Jawabannya adalah, utang tersebut menjadi tanggungan ahli waris. Pertanyaan selanjutnya, bagaimana bila ahli waris tak sanggup melunasi utang tersebut? Menurut laporan Bisnis Indonesia, ada dua hal bisa ditempuh ahli waris.

Pertama, menanyakan pihak bank apakah nasabah yang meninggal membayar asuransi kredit yang termasuk dalam komponen utang kartu kredit tersebut. Saat mengajukan utang, memang tak semua nasabah ditawari asuransi kredit.

Bila nasabah ditawari sekalipun, nasabah tidak harus membeli produk asuransi tersebut, kecuali memang sudah bundling. Bila ternyata premi asuransi kredit dibayarkan dalam cicilan, maka sebagai ahli waris kamu akan bebas dari utang yang tersisa.
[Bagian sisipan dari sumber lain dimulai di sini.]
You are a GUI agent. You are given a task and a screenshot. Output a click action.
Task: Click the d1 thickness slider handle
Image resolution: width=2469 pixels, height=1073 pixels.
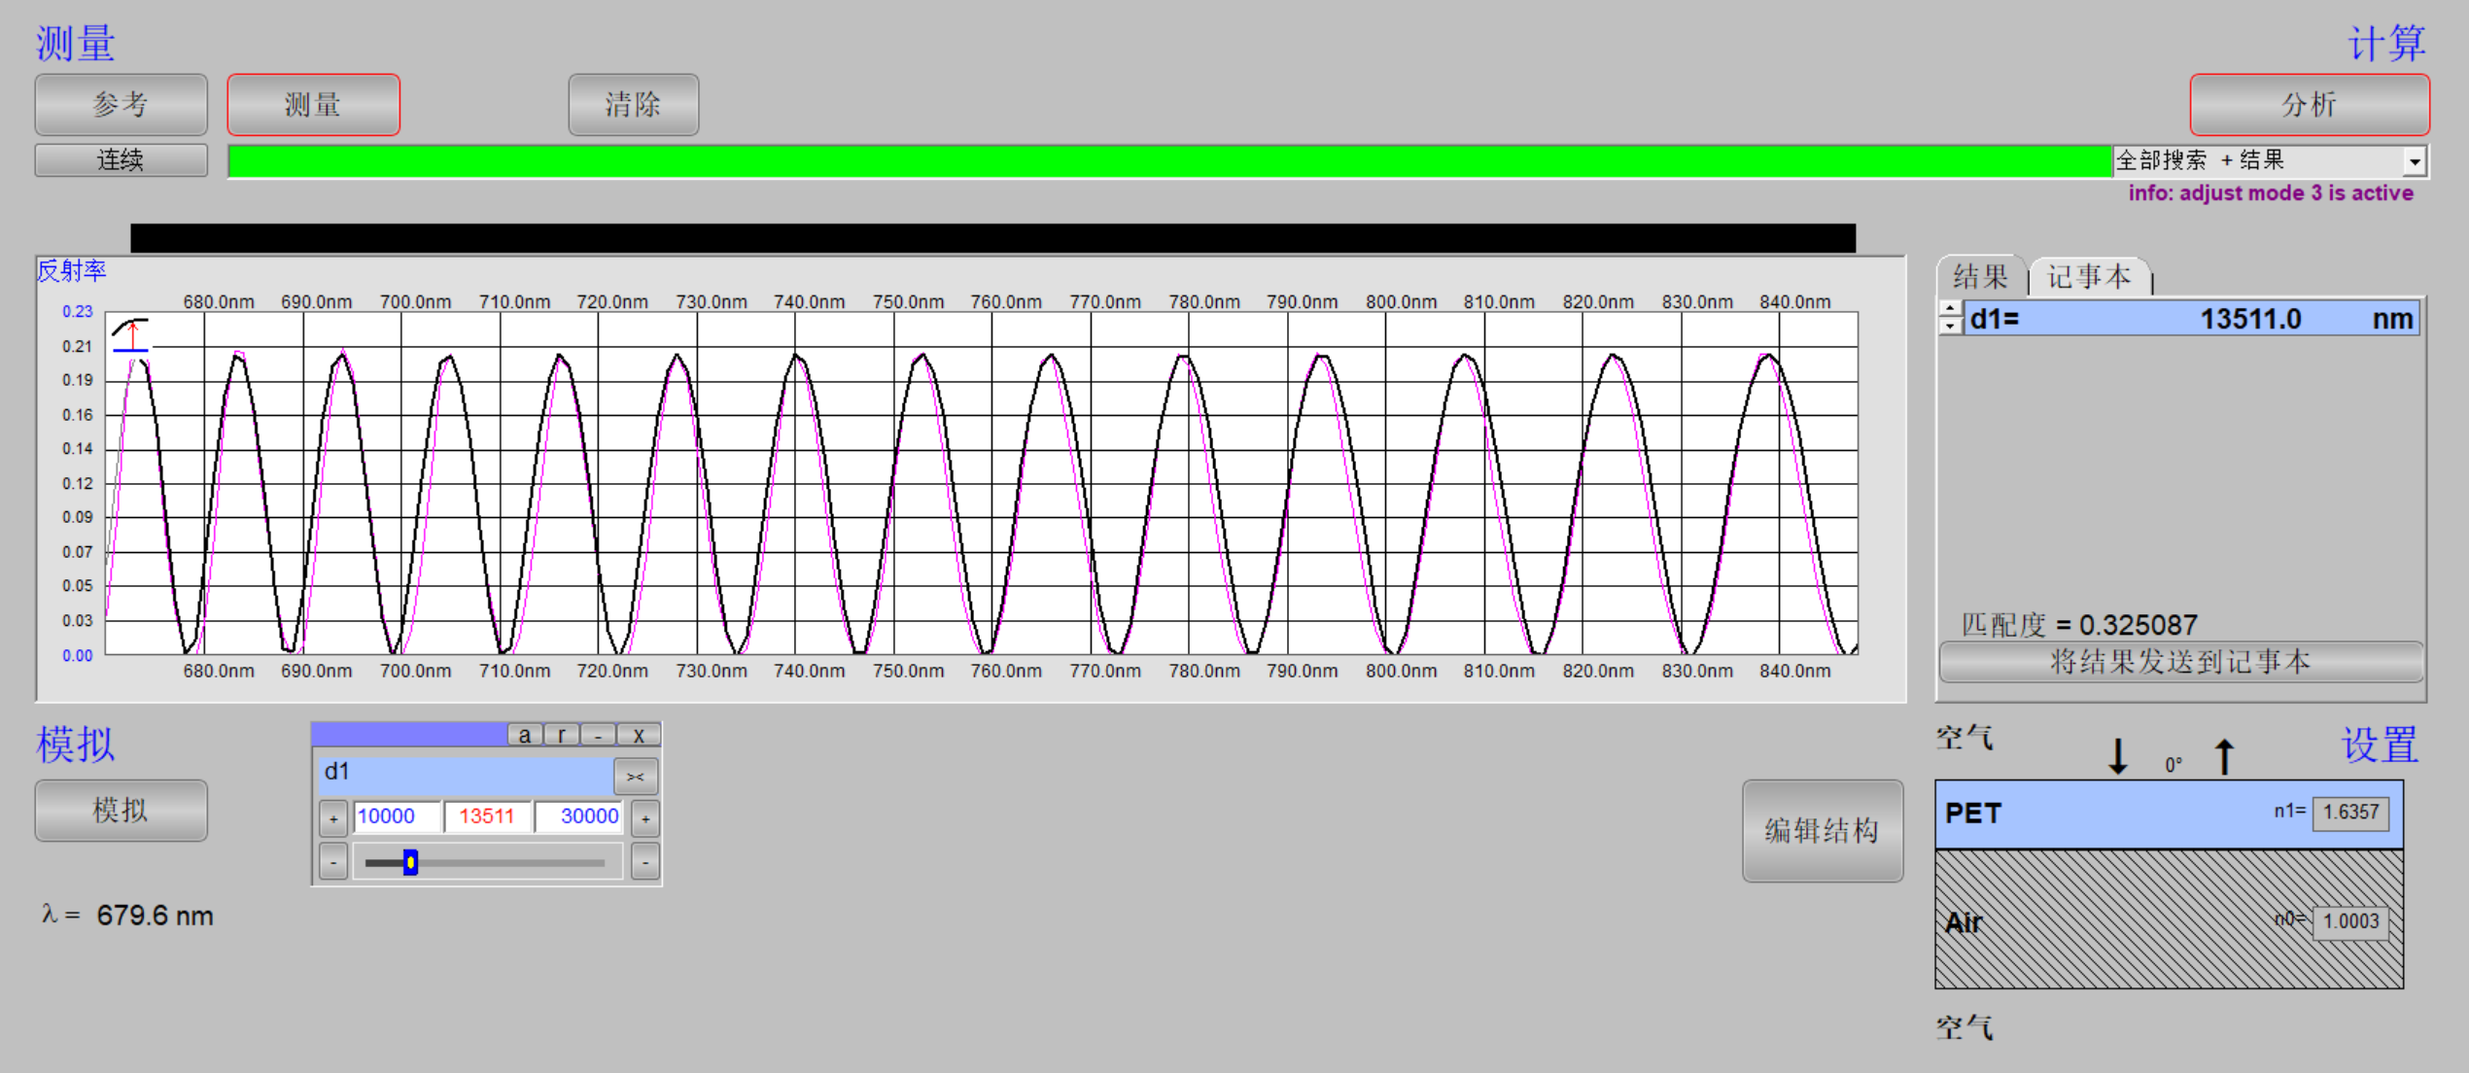pos(410,862)
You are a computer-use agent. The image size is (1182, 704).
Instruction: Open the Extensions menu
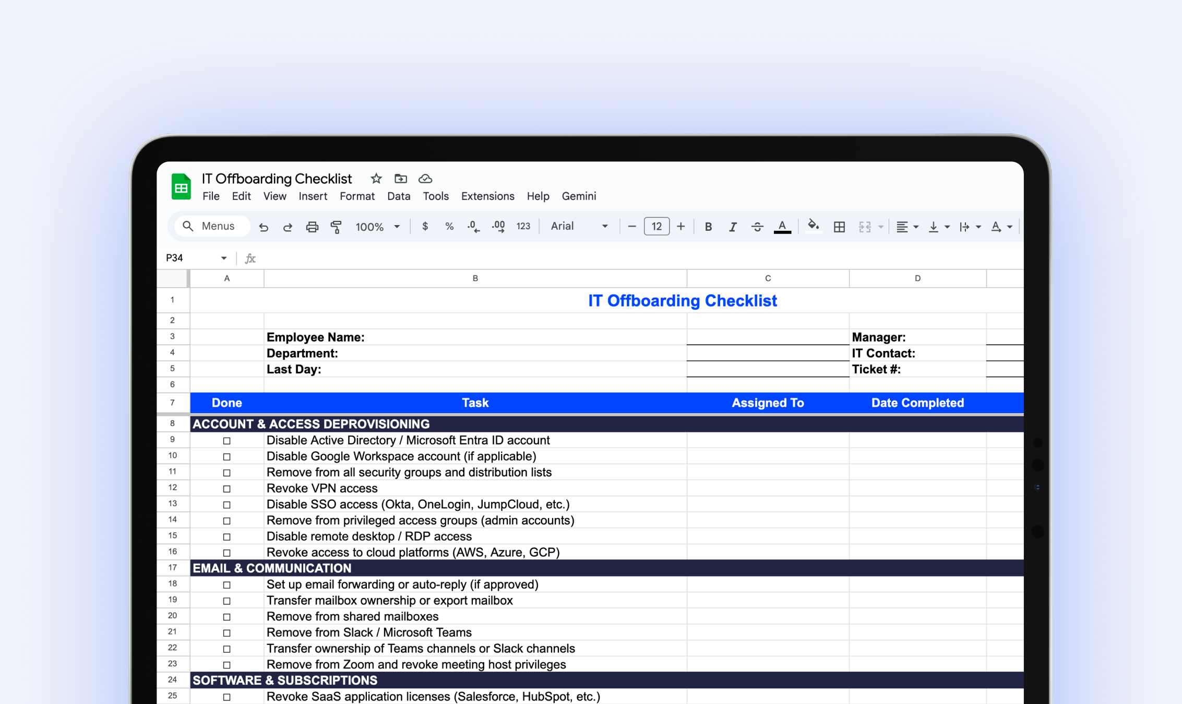487,196
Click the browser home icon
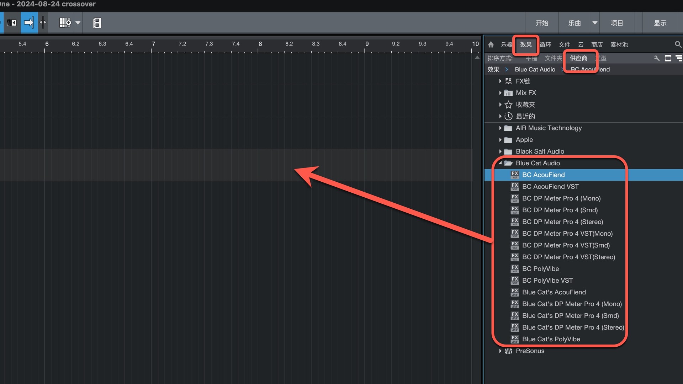The image size is (683, 384). pos(491,44)
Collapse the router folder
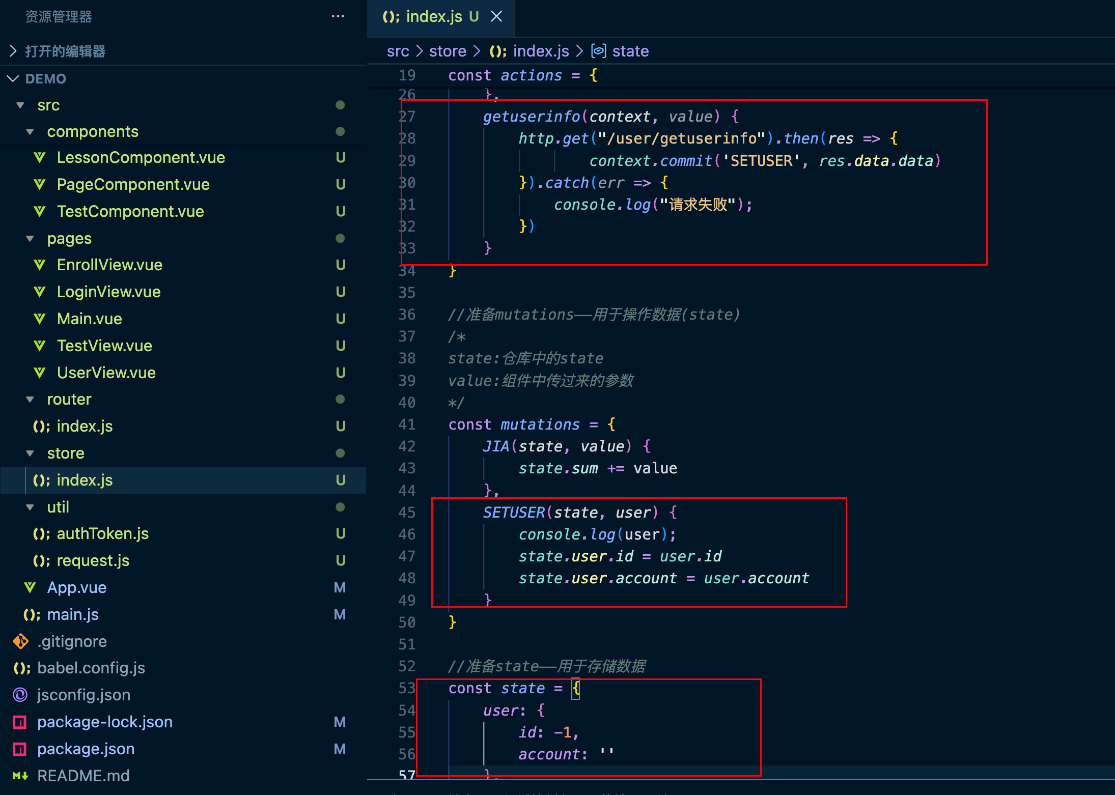This screenshot has height=795, width=1115. [x=30, y=400]
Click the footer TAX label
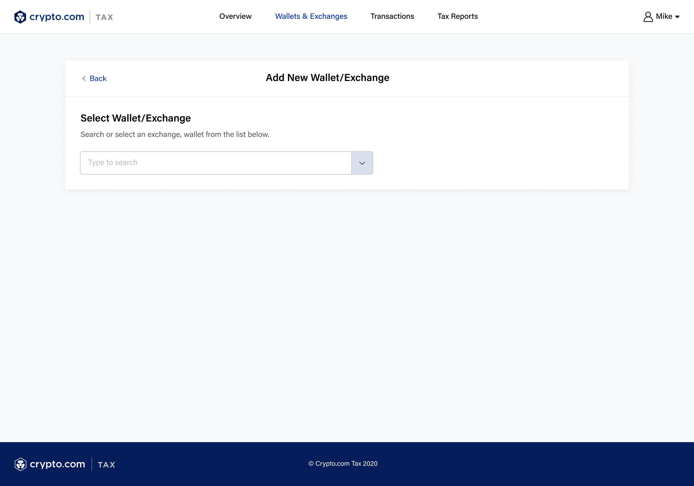The width and height of the screenshot is (694, 486). tap(106, 465)
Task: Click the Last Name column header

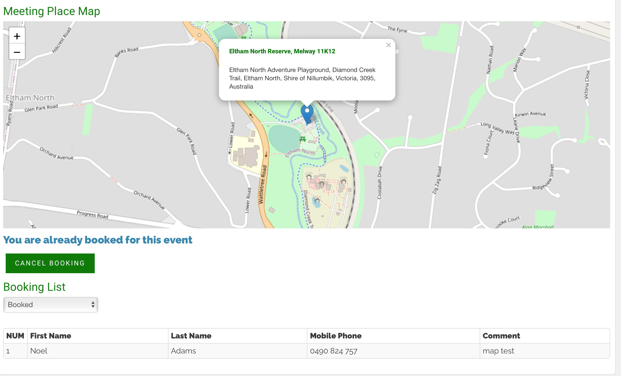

Ke depan, semua cicilan utang akan dibayarkan oleh perusahaan asuransi. Bila tidak ada asuransi kredit, kamu bisa mengajukan pilihan penghapusan utang pada bank. Ada sejumlah tahapan untuk mengajukan penghapusan utang ini, dan itu tidak mudah.

Namun, pilihan ini mungkin dilakukan meski dapat menimbulkan dampak negatif. Namamu dan keluargamu akan tercatat dalam catatan buruk di Sistem Informasi Debitur (SID) di Bank Indonesia (BI).

Konsekuensinya, ahli waris yang bertanggung jawab terhadap utang tersebut akan kesulitan mendapat kredit dari lembaga jasa keuangan formal seperti perbankan atau perusahaan pembiayaan (multifinance) di masa depan.

Mengapa? Karena kamu tercatat dalam daftar kredit macet. Meski memungkinkan untuk menghapus utang, Direktur BCA Santoso Liem seperti dikutip Bisnis menyebutkan, bank biasanya akan membantu nasabah dengan segala cara untuk dapat melunasi semua tunggakan utang.

Misalnya, bank akan menyisir semua aset peninggalan nasabah untuk membayar kewajibannya. Bank juga dapat melakukan negosiasi dengan ahli waris terkait besar bunga yang harus dibayarkan.

Santoso juga menyarankan, pertimbangkan produk asuransi kredit untuk meminimalisir tunggakan tagihan kartu kredit terhadap ahli waris.